But that day never came, even though at one time, it was most definitely supposed to.

Though I have not lived in a small town in over 20 years, somewhere deep down in this jaded city dweller’s heart, I am still a small town girl. There was a small number of us that left for college elsewhere after high school, though several of those that left did eventually return. Most of my friends and acquaintances, however, are still there and never left.

Consequently, when I find myself back home, two things always happen: one, I’m reminded that they all think I’m crazy to have stayed in Memphis. I think this is just me, rather than others who left town years ago – if I’d remained in Murfreesboro/Nashville instead or gone permanently to Knoxville/Maryville, I don’t think the issue would be quite the same. Memphis, however, is like the big bad awful city of crime and other negative things to most of them, and I just won’t even go further into that right now or this post would be 50 miles longer and go off on a whole other secondary subject. Let’s just say Memphis is bad and scary to them, OK to visit but they wouldn’t wanna live here, and leave it at that. So therefore, I’m crazy for staying here, especially for 20 years.

The other thing that inevitably happens – and I don’t even have to be there in town, if there’s someone here in Memphis or anywhere else that I went to high school with, it always comes up – is that my high school sweetheart’s name comes up in conversation. Sometimes it’s directly asking where he is and what he’s doing these days (I do know, although there’s no logical reason anyone should expect that I would know that). Sometimes it’s just brought up as an offhand comment or remembrance that has nothing to do with me; sometimes it’s a little more involved with me, like, “Remember when y’all went to (wherever) with us?” That kind of thing.

It’s like this parallel universe there, where my name and his will always be inextricably linked. They see me, they think of him too. I wonder if they do the same thing when they see him (which is much less than they see me, in general – he’s been several states away for many years now). I am guessing that most of them do, if not all.
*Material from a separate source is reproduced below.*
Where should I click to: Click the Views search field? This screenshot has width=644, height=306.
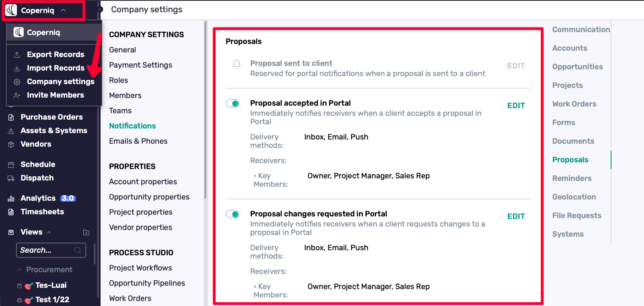point(46,250)
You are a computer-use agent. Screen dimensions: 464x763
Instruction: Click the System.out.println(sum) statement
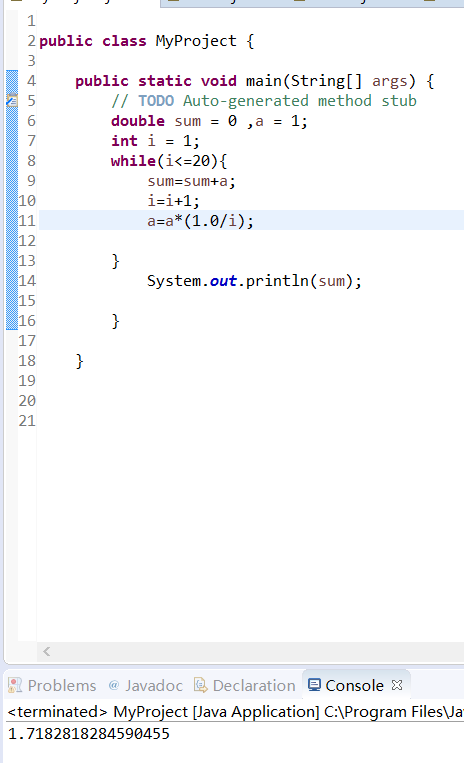[x=254, y=281]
I think they probably don’t ask him about me nor mention me at all though. Probably mainly because so many of them wanted to string him up and tar and feather him when we split up, and after all these years, they’ll be pleasant to him, no doubt, but they’re still holding a grudge. They’ve got my back, even though I never asked for it nor expected it, nor have felt it even necessary for a couple of decades.

It’s a little bit odd that this word/name-association continues after all these years if you look at those still in my hometown, mainly because many of them are on their second and third, and even a few on their fourth, marriages. And some of them have married folks that I never in a million years would have guessed they’d have wound up together. Those people have become mentally disassociated with their past lives and past relationships, in the minds of others around them. This type thing doesn’t generally happen with them. At least I think so. But all of them see each other all the time; I think that’s the difference.
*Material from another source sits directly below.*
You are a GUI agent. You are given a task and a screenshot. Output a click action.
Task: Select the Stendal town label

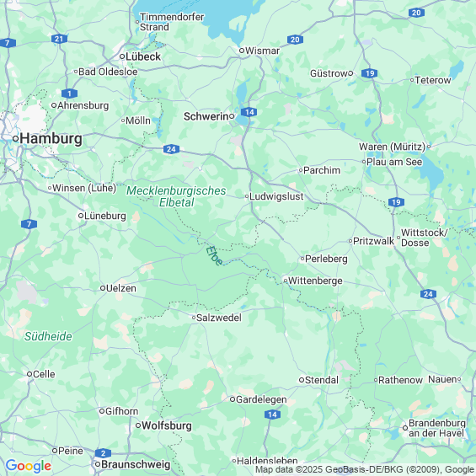pos(322,380)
The difference with me is they don’t see me but maybe once, twice a year if even that much. And actually, admittedly, I’m kind of guilty of the same thing – even if I don’t say anything about that person from the past, I see so-and-so and I immediately think of whoever it was they were with way back when.
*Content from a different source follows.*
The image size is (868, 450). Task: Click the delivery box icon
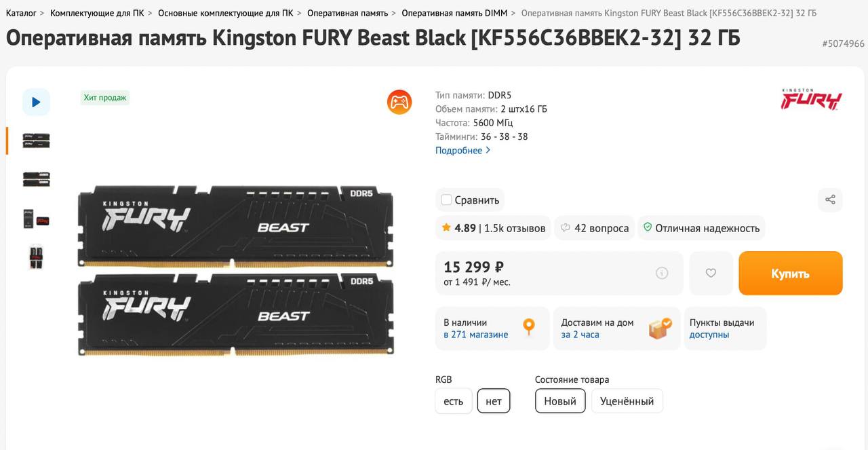(x=660, y=328)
I don’t know, maybe we ALL do it, and I just don’t know this. Maybe everyone, in the back of everyone else’s mind, is inextricably linked with whoever from their past, in some weird small town way. I just know I’m the one, and seemingly about the only one, who always gets asked about him, or he’s mentioned when I’m around. At least I never hear anyone else get asked some of the things I do, or hear their high school sweetheart’s name dropped every single time like always happens to me.

But that might be, I’m going to guess again, because I am just about the only one left who has never gotten married or had kids. There might be one or two others left, but I’m probably the only one who actually is seen at some hometown functions from time to time.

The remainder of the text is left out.